Installing mpi4py with conda

To install mpi4py with conda type:

$ conda install mpi4py

This also installs the mpich implementation of MPI. To install MPI 3 rather than 2 type:

$ conda install -c conda-forge mpi4py

It is planned to use MPI 3 features in future versions of cf-python.

If you are using another version of Python other than Anaconda you will need to install either mpich or openmpi and mpi4py.

Note that if you are using regridding in a parallel script ESMF must be compiled without parallel support.

Running a cf-python script in parallel

To use a cf-python script in parallel with 2 processors type:

$ mpirun -n 2 python name_of_script.py

To use more processors increase the number after n. We would expect this to work across multiple nodes as well as on a single node, although the use of memory may not be optimal. If using across multiple nodes cf.TEMPDIR must be set to a shared location.

If you get an error gethostbyname failed you could consider adding the following line to /etc/hosts:

127.0.0.1 computername

where computername is the name of your machine.

Optimising a parallel collapse operation

There are three possible modes of optimisation, which can be set in your script using cf.COLLAPSE_PARALLEL_MODE:

  1. This attempts to maximise parallelism, possibly at the expense of extra communication. This is the default mode.
  2. This minimises communication, possibly at the expense of the degree of parallelism. If collapse is running slower than you would expect, you can try changing to mode 1 to see if this improves performance. This is only likely to work if the output of collapse will be a sizeable array, not a single point.
  3. This is here for debugging purposes, but we would expect this to maximise communication possibly at the expense of parallelism. The use of this mode is, therefore, not recommended.

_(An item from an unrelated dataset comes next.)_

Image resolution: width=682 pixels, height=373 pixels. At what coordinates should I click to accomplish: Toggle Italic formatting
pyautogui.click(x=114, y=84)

Calling cf.COLLAPSE_PARALLEL_MODE with no arguments returns the current value, otherwise the value prior to the change is returned.

Examples:
>>> cf.COLLAPSE_PARALLEL_MODE()
0
>>> cf.COLLAPSE_PARALLEL_MODE(1)
0
>>> cf.COLLAPSE_PARALLEL_MODE()
1

The parallelism is based on partitions created by LAMA and will be affected by the size and number of those partitions. The size of the partitions can be changed by calling cf.CHUNKSIZE before reading a file.